Salvatierra also questioned the need for corticosteroid medications for immune suppression. The drugs had been considered essential to prevent rejection of kidney transplants, but had serious side effects in children, causing growth suppression, high blood pressure, acne, vision problems and weight gain. In the early 2000s, Salvatierra conducted clinical trials of an immune-suppressing antibody called daclizumab, demonstrating that the steroid-free regimen not only prevented rejection but also did less damage to the transplanted kidneys than steroids.

“Imagine: Steroids had been the cornerstone of immune suppression, and he took the cornerstone out and said ‘We’re going to be OK,’” Concepcion said. “It was a 180-degree turn.” The steroid-free protocol has now been adopted by most kidney transplant programs across the country and the world, he added.

A compassionate mentor and physician

Salvatierra helped many other physicians develop their careers, often serving as a mentor and role model.
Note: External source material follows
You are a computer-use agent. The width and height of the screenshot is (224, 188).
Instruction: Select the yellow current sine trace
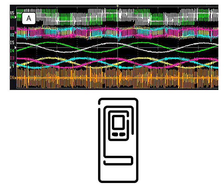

“When I was just beginning my surgical training, I happened to see his name listed from UCSF as their kidney transplant surgeon,” said Carlos Esquivel, MD, PhD, professor of pediatrics and of surgery and chief of the division of abdominal transplantation at Stanford. It was the early 1980s, a time when few surgeons came from minority backgrounds. “I thought, ‘Here is somebody with a Spanish last name, and he is at a prestigious university and already has an excellent reputation. This is who I’m going to emulate.’

“He was truly dedicated to his patients — very compassionate, with a great bedside manner,” added Esquivel, who led the team that moved with Salvatierra from Pacific Presbyterian to Stanford. “And he was a very deliberate and skillful surgeon.”

Children who need kidney transplants are quite ill, and Salvatierra became known for his ability to connect with young patients and help calm their parents’ fears.

During their years of collaboration, Esquivel learned that one of his own sons needed surgery for a kidney problem. “I chose Oscar to do his surgery,” Esquivel said, adding that the decision felt especially weighty because of his own professional knowledge. “For a surgeon, to pick someone to do an operation on your own child means you think that surgeon is the best person in the world. And I did.”

Salvatierra retired from his clinical responsibilities in 2006, becoming associate dean for medical students at the School of Medicine, a position he held until 2015. He received many major awards during his career, including knighthood by the Republic of Italy, the presidential medal from the president of Argentina, a special commendation resolution by the California State Legislature, the UCSF Chancellor’s Award for Public Service, a special recognition award by the UCSF Chancellor, Stanford’s Rambar-Mark Award for Excellence in Patient Care and Stanford’s Franklin Ebaugh Award for Outstanding Medical Student Advising. In 2019, the International Pediatric Transplant Association recognized him with a lifetime achievementaward.  

Salvatierra is survived by his wife of 25 years, Pam; son Mark Salvatierra of San Jose, Calif.; daughter Lisa Rudloff of Centerport, New York; grandchildren Josephine, Boden, Luke and Jake; siblings Yrma, Hector, Julieta, Maria Christina and Mario; and many nieces and nephews.

A funeral mass will be held at 10 a.m. March 21 at St. Raymond’s Catholic Church, 1100 Santa Cruz Ave., Menlo Park, followed by a burial at the nearby Holy Cross Cemetery. There will be a reception from 11:30 a.m. to 2:30 p.m. at the Left Bank restaurant, 635 Santa Cruz Ave., Menlo Park.

In lieu of flowers, the family requests donations to the Dr. Oscar Salvatierra Emergency Fund, PTA1191484-100HEUT, which Salvatierra helped establish to provide emergency funds for medical students who experience financial crises. Donations to the fund can be directed to Development Services, Stanford University, P.O. Box 20466, Stanford, CA, 94309-0466.